The acuteness of the senses is superior to ours among uncultured and half-civilised peoples. The Andamanese can discover certain fruits in the forests a long way off, being guided solely by the sense of smell. Taking as a unit the normal visual acuteness calculated according to the formula of Snellen, we shall have the following figures for different populations:—1.1 for the Germans; 1.4 for the Russians; 1.6 for the Georgians; 2.7 for the Ossetes and Kalmuks; 3 for the Nubian Bejas; and 5 for the Indians of the Andes. It is in a Kalmuk that the individual maximum of visual acuteness (6.7) has been noted.[126] An interesting fact has been observed by Dr. Herzenstein from the study of 39,805 Russian soldiers, viz., that visual acuteness is greater as the pigment of the iris and the hair is more developed. In fact, we only find among the fair-haired 72.4 per cent. of individuals whose visual acuteness is stronger than the normal, and 2.7 per cent. whose acuteness is weaker, whilst among the dark-haired the corresponding figures are 84.1 and 1.7; they see then, other things being equal, better than the fair-haired.[127]

The functions of reproduction are so difficult to study, even among civilised peoples, that it is almost impossible to say anything positive about them when dealing with savage peoples. Thus, for example, we can scarcely draw up an exact table of the first appearance of menstruation. This period varies from the age of ten (Negresses of Sierra Leone) to that of eighteen (Lapps). The influence of climate is unquestionable; authors as competent as Tilt in England, Krieger in Germany, Dubois and Pajot in France, are agreed on this point. They state that the first indication of the period of puberty appears between eleven and fourteen in warm countries, between thirteen and sixteen in temperate countries, and between fifteen and eighteen in cold countries. But they are also obliged to admit the influence of other factors—race, occupation, dietary regimen, etc. Thus in Austria, with the same climate and in the same social conditions, Jewish girls menstruate at fourteen to fifteen, Hungarian girls at fifteen to sixteen, and Slovak girls at fourteen to sixteen (Joachim); on the other hand, it is known that dwelling in a town, indolent life, premature sexual excitations, accelerate the appearance of the menses. Alimentation has also its share of influence in the matter. Thus among the badly-fed girls of the despised caste of Illuvar (Southern India) their periods appear at about sixteen, while the girls of India in general menstruate at eleven, twelve, or thirteen.[128] It must not be thought that in all countries the appearance of the menses is also indicative of the period when sexual relations begin. Among the majority of the peoples of India, among the Turks, the Mongols, the Persians, among the Polynesians, the Malays, and the Negroes, young girls enter into sexual relations much before the appearance of the menses—at eleven, ten, and even nine years of age. The time when marriage takes place is also not an indication; it is a matter of social convention, among the savage as among the half-civilised. Thus among the Mongol Torgootes girls begin to have sexual relations at fourteen on an average, and marry at eighteen; for boys the corresponding figures are fourteen and a half and nineteen (Ivanovsky).

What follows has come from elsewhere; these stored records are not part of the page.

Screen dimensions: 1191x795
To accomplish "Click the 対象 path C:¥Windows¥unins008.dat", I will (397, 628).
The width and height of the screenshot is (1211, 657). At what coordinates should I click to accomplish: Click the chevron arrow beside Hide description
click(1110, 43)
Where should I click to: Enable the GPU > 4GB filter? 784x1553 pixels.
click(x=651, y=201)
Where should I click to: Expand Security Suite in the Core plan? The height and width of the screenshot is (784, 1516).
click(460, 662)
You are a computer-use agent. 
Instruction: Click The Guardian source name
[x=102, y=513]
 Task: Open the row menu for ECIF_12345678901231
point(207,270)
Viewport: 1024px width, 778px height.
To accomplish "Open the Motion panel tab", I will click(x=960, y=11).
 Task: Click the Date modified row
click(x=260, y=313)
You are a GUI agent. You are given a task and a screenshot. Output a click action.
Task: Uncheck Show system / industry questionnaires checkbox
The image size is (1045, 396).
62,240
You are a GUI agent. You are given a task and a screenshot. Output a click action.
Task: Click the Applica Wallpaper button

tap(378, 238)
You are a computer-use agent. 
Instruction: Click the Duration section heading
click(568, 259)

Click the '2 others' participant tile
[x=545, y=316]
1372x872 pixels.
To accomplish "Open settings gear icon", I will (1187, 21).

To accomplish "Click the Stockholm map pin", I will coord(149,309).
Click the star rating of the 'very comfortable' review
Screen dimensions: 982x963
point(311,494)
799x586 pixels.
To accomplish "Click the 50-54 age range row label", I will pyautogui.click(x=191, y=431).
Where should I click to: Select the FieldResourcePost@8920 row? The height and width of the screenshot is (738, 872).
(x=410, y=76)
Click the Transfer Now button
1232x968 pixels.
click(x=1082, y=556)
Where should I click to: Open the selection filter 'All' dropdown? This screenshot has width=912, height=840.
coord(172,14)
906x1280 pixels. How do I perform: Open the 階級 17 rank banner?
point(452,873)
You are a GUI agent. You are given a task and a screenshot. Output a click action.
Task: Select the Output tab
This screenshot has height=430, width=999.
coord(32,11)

The time of the appearance of the critical age is subject to so many fluctuations that even for European populations it is scarcely possible to establish averages, but most of the figures oscillate around the ages of forty-five to fifty. It is known that in woman ovulation goes on regularly throughout the year without those accelerations or exasperations of the genesic functions in certain seasons which are observed among animals in heat. In this respect the human female differs totally from wild animals (except the apes, among whom menstruation has been noted), and approximates closely to the female of domestic animals. And yet certain facts seem to indicate that it has not always been so. These facts have reference to the greater frequency of conceptions during certain periods of the year.